Ainsi, lorsqu'en 1778, il exprime auprès de d'Angivillier son désir de percevoir les honoraires jadis affectés à sa charge de Trésorier de l'Académie, il se heurte au dédain du comte. Chardin est à la fois conscient de la haute maîtrise dont témoigne son art, et du peu d'estime que l'on accorde aux peintres de nature morte.
C'est dans ce contexte, et malgré ses ennemis, que Chardin va s'imposer auprès des amateurs par ses pastels, ultimes joyaux de son art. Aux Salons de 1771, 1773, 1775, 1777, 1779 il expose des autoportraits, des portraits de sa femme, des têtes de vieillards, des têtes d'enfants, des têtes d'expression, et une copie de Rembrandt.
Chardin connaît le succès avec ces dessins dans lesquels il fait preuve de bien plus de maîtrise que dans ses quelques portraits à l'huile. « C'est un genre auquel on ne l'avait point vu encore s'exercer, et que, dans ses coups d'essais, il porte au plus haut degré », écrit un critique dans l'Année littéraire, en 1771.
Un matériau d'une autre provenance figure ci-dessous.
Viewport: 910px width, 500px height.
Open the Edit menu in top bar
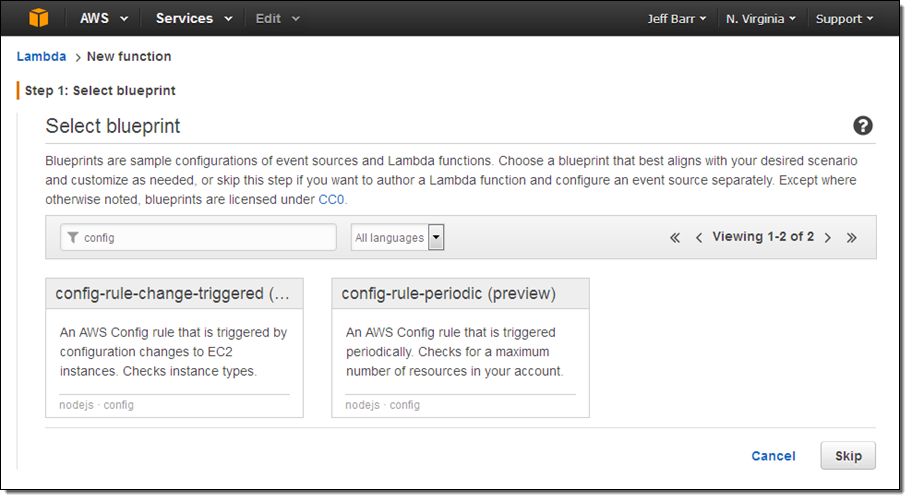tap(277, 18)
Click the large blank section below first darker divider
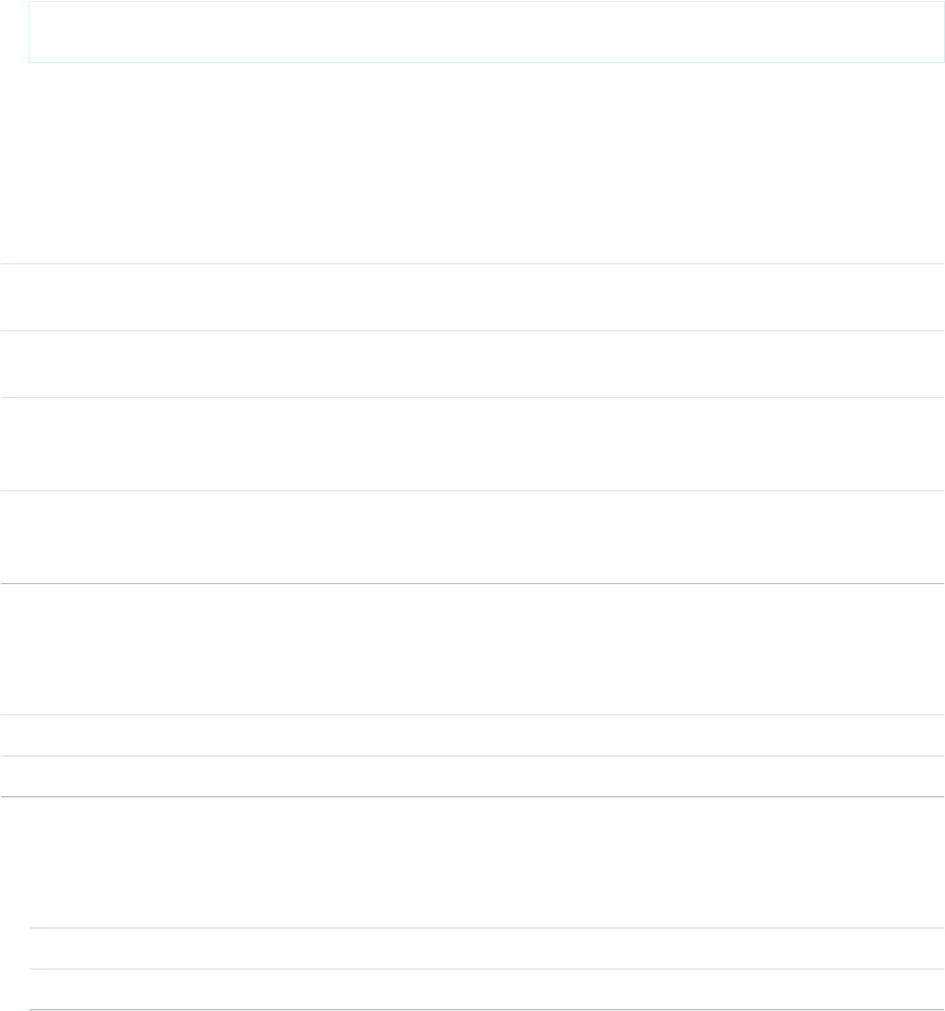 click(472, 649)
Déjà les connaisseurs avaient remarqué que, dans ses peintures à l'huile, l'artiste juxtaposait les pigments plutôt qu'il ne les mélangeait sur la palette. Ainsi, l'Abbé Guillaume-Thomas-François Raynal (1713-1796, dans sa Correspondance littéraire, 1750 :« Il place ses couleurs l'une après l'autre sans presque les mêler de sorte que son ouvrage ressemble un peu à la mosaïque de pièces de rapport, comme la tapisserie faite à l'aiguille qu'on appelle point carré. »
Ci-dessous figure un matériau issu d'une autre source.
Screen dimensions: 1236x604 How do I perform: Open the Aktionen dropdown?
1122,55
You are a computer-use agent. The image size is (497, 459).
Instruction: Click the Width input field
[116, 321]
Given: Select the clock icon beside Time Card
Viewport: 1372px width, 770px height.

Le pastel permet à Chardin d'approfondir cette technique. Quant aux couleurs, elles s'imposent à l'artiste dans leur relation. En effet, le problème n'est pas de savoir s'il y a du bleu ou du vert sur tel visage réel, mais s'il en faut dans le portrait. Un demi siècle avant que les théories d'Eugène Chevreul (1786-1899) n'influencent les Impressionnistes, il développe dans ses pastels l'art du mélange optique des teintes, et de la touche hachurée qui accroche la lumière. Par dessus ses bésicles, dans son " Autoportrait " de 1771 (Musée du Louvre), le doux et malicieux regard invite l'amateur, non pas à scruter l'âme du peintre, mais à revenir sur l'œeuvre même, pour observer, étudier sans cesse les audaces picturales qui confèrent une vie fascinante à son visage.